Based on this essay by Arthur Schlesinger Jr., it appears that President Theodore Roosevelt had similar doubts:
T. R. expressed his "very firm conviction that to put such a motto on coins . . . not only does no good but does positive harm." His objection to "In God We Trust" was not constitutional; it was aesthetic. He felt that the motto cheapened and trivialized the trust in God it was intended to promote. "In all my life I have never heard any human being speak reverently of this motto on the coins or show any sign of its having appealed to any high emotion in him," he wrote. Indeed, he added, "the existence of this motto on the coins was a constant source of jest and ridicule." (my emphasis added)
Okay, I know I've gone on too long (I've got to to my share of 'blithering' to keep my title -- the idiocy comes effortlessly), but I did want to thank Jason Steffens for his link to the essay in the NYTime this past weekend on the 'wall of separation' phrase. When reading this last night, I recalled that Roger Williams was the souce of the metaphor and made a note on Steffans blog to that effect. I went looking through my books and didn't find the reference I recollect, but did come across this quote that rings true in my memory, but I don't have a source:
When they have opened a gap in the hedge or wall of separation between the garden of the Church and the wilderness of the world, God hath ever broke down the wall itself, removed the candlestick, and made his garden a wilderness, as at this day.

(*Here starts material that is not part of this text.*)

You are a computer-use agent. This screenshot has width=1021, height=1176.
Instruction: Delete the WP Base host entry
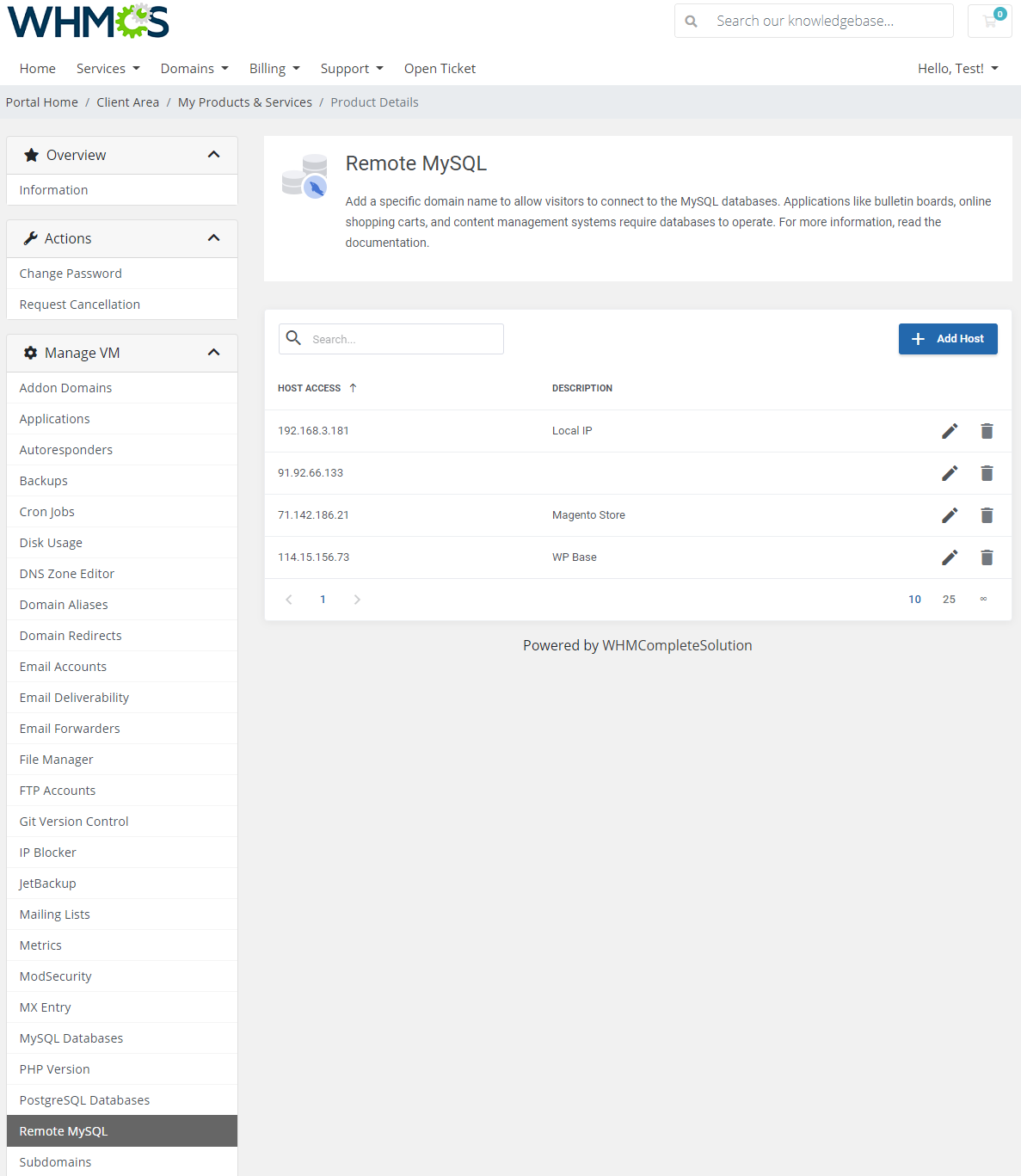(987, 557)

And that therefore if He will e'er please to restore His garden and paradise again, it must of necessity be walled in peculiarly unto Himself from the world...
Since I don't have the source of that, consider it dubious for now, until I can back it up (or if someone else has it). In addition, consider Rich Hailey's comments and quotes on the Jeffersonian correspondence.

See also, this Rehnquist dissent for a critique of the the Court's use of the "wall" metaphor. From Wallace v. Jaffree, 472 U.S. 38 (1985).

Last, here's a piece on how the phrase got into the pledge.
endnote (for a blog, of all places):
*Justice Rehnquist accurately notes in his Thomas v. Review Board dissent: "First, the growth of social welfare legislation during the latter part of the 20th century has greatly magnified the potential for conflict between the two Clauses, since such legislation touches the individual at so many points in his life."

Sunday, July 07, 2002

Cover Watch. Newsweek sleeps. Time disses meat. US News doesn't even publish (it did a double issue on American Music last week). Let's give thanks for a slow news week.

Update. Sasha Volokh reading the world news in Latin out of Finland also finds it was a slow news week.